▶ _Directions_
If a line in the entries contains the string "computer", include that line in your answer.

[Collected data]
[Start of Attachment]

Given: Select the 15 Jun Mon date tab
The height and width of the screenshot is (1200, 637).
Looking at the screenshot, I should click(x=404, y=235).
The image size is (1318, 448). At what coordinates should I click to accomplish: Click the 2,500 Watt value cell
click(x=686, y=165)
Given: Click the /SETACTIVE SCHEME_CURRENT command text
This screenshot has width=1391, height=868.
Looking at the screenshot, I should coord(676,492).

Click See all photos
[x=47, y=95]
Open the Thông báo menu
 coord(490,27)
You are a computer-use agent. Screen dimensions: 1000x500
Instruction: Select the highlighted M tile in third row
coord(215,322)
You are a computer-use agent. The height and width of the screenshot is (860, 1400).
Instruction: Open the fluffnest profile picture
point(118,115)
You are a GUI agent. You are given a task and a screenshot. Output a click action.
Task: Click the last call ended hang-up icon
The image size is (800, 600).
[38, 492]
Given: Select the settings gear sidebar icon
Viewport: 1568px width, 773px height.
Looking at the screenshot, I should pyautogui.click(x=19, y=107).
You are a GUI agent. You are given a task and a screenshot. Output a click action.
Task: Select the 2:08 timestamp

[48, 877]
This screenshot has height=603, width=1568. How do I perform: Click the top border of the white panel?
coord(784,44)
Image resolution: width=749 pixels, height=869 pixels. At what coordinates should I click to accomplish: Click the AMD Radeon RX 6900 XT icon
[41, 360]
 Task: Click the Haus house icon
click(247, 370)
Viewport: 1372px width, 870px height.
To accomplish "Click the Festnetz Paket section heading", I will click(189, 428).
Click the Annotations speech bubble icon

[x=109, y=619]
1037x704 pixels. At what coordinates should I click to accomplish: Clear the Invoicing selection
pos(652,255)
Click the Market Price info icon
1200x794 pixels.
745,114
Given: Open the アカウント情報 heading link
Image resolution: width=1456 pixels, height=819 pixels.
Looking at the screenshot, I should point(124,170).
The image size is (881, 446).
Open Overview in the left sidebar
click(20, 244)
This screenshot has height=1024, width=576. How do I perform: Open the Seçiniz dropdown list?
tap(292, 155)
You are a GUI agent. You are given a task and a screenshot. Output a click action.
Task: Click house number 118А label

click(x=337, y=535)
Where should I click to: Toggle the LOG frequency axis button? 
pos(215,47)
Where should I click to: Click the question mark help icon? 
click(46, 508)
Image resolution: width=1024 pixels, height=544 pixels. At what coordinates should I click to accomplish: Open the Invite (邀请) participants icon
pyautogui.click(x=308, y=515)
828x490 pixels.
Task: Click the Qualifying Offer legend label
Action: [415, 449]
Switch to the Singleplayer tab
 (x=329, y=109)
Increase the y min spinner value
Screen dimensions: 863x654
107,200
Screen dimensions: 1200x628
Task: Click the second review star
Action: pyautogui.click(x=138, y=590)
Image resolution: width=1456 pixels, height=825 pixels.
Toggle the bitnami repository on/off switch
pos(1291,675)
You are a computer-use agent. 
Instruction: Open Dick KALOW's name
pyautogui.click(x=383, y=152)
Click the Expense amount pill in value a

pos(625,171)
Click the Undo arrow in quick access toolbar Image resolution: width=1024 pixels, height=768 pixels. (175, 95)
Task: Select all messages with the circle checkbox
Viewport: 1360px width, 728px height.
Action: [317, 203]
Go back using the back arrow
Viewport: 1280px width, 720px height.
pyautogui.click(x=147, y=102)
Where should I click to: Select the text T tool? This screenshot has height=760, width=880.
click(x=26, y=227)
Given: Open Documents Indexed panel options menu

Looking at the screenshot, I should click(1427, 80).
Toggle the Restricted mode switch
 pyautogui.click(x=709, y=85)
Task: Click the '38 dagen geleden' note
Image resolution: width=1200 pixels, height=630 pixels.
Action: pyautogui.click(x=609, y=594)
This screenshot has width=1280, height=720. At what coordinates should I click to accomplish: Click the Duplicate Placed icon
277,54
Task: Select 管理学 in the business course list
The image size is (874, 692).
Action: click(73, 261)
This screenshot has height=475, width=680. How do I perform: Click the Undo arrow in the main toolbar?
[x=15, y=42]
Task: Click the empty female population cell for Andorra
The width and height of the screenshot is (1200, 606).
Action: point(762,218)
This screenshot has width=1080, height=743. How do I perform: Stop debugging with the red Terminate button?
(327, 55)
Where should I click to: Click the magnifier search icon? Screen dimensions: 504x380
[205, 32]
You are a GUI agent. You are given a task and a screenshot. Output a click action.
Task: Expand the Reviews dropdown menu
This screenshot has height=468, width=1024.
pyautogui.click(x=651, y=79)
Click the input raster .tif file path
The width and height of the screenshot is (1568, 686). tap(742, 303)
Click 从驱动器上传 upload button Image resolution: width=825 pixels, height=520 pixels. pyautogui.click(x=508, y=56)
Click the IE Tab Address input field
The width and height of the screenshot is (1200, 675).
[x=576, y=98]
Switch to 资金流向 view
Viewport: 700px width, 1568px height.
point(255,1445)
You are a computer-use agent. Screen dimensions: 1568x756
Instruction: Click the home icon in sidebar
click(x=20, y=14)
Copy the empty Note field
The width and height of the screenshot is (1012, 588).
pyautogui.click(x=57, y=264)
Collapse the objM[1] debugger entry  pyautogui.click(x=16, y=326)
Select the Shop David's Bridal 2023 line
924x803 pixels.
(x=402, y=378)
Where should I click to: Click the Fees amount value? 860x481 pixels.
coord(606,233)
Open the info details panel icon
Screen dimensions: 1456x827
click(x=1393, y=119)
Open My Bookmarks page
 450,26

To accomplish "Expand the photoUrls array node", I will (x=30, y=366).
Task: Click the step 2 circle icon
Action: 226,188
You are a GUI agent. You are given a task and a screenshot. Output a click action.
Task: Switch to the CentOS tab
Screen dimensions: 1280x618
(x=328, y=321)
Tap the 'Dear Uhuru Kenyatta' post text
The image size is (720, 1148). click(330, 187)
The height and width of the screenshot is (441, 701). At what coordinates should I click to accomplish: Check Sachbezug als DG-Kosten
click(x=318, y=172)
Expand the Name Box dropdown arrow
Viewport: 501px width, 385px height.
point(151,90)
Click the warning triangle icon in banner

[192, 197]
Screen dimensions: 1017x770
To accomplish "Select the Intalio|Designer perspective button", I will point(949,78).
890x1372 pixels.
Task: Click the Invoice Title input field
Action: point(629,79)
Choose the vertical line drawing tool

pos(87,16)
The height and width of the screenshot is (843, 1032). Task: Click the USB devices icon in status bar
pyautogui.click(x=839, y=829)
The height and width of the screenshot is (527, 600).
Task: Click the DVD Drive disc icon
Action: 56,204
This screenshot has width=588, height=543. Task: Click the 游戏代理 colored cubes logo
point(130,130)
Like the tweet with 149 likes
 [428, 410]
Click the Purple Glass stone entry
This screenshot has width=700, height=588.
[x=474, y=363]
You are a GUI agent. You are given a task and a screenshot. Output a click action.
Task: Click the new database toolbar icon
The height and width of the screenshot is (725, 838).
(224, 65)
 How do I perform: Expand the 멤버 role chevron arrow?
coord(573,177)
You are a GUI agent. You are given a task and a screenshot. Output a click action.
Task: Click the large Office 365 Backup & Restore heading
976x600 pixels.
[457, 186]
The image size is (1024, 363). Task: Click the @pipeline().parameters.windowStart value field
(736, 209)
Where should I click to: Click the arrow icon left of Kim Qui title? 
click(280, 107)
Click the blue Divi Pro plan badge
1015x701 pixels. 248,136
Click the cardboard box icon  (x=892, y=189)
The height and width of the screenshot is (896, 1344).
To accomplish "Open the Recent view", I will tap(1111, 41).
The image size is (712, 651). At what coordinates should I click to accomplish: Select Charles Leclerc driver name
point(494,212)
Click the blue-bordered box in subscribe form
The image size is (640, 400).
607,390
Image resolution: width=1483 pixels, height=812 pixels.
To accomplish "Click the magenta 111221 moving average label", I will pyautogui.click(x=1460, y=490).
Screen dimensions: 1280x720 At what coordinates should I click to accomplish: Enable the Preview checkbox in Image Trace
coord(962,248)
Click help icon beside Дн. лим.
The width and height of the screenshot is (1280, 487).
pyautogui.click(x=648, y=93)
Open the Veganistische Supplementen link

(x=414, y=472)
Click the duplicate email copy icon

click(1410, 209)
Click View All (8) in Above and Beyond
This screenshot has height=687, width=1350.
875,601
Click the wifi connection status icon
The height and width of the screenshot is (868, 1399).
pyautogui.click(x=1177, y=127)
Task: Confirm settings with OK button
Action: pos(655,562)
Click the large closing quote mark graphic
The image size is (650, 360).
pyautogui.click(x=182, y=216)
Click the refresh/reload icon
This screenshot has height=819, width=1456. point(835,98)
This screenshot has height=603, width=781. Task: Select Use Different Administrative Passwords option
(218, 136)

[End of Attachment]

▶ _Result below_
You are a computer-use agent. Screen dimensions: 1000x500
You are a computer-use agent. The height and width of the screenshot is (860, 1400).
You are a computer-use agent. 
You are a computer-use agent. Screen dimensions: 1568x756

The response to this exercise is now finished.